__EXERCISE BRIEF__. Reproduce the text of the records below word for word, leaving out the pictures.

□ □ □ □

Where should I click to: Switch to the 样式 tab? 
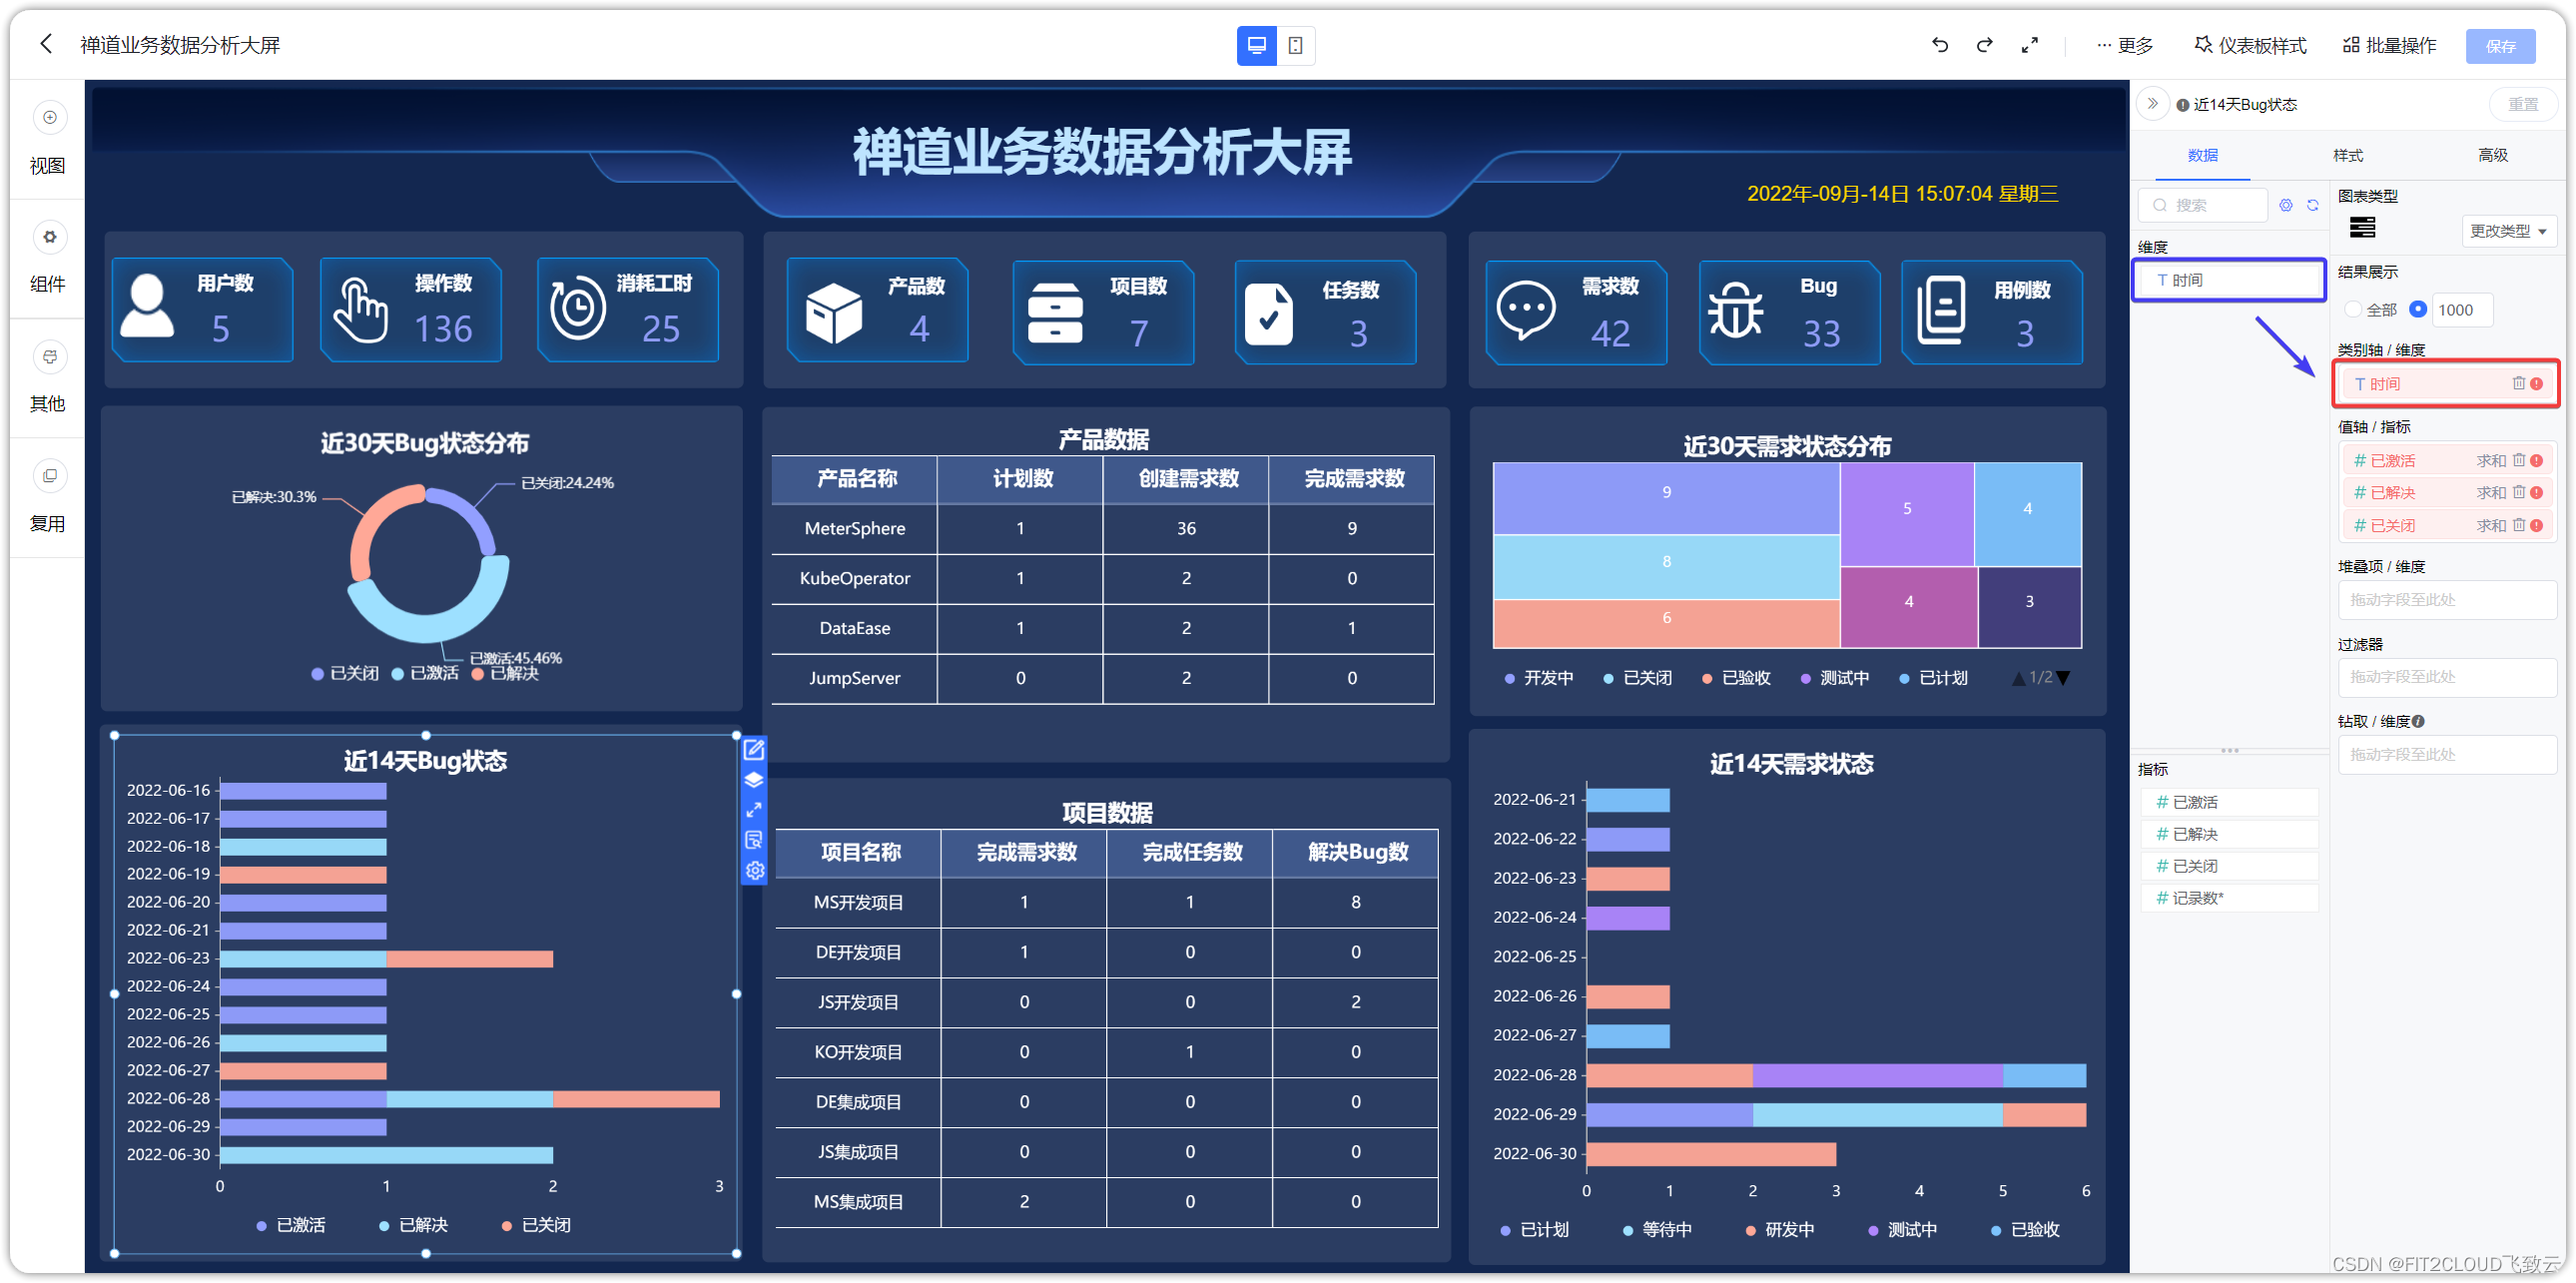point(2348,156)
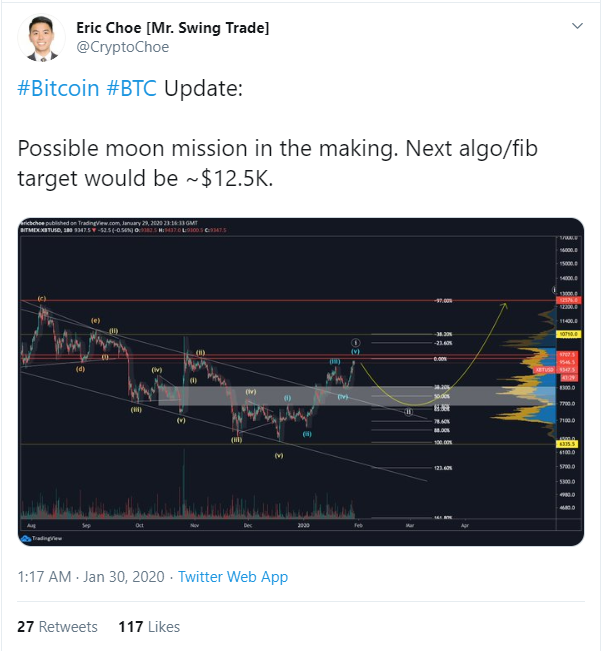The height and width of the screenshot is (651, 602).
Task: Open the #Bitcoin hashtag
Action: click(x=58, y=88)
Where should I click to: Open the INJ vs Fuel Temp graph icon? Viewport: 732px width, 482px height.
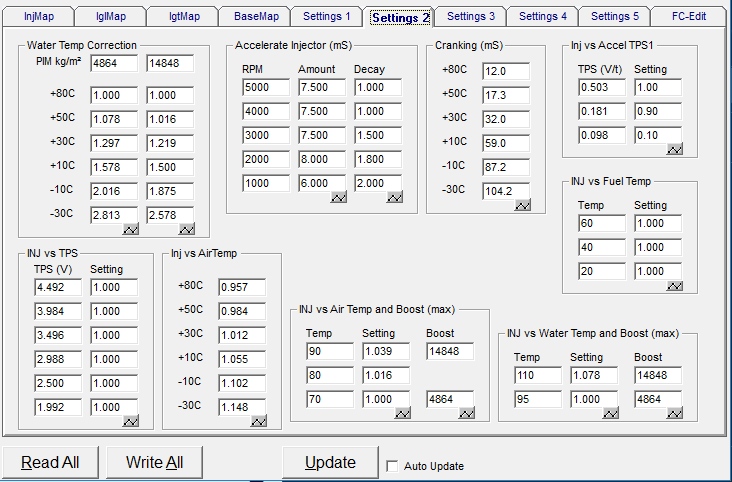click(x=675, y=285)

□ □ □ □

__RESULT FOR THIS EXERCISE__.
Where should I click to: Switch to the 样式 tab? 
point(2348,156)
The height and width of the screenshot is (651, 602).
Task: Open the #Bitcoin hashtag
Action: click(x=58, y=88)
Where should I click to: Open the INJ vs Fuel Temp graph icon? Viewport: 732px width, 482px height.
click(x=675, y=285)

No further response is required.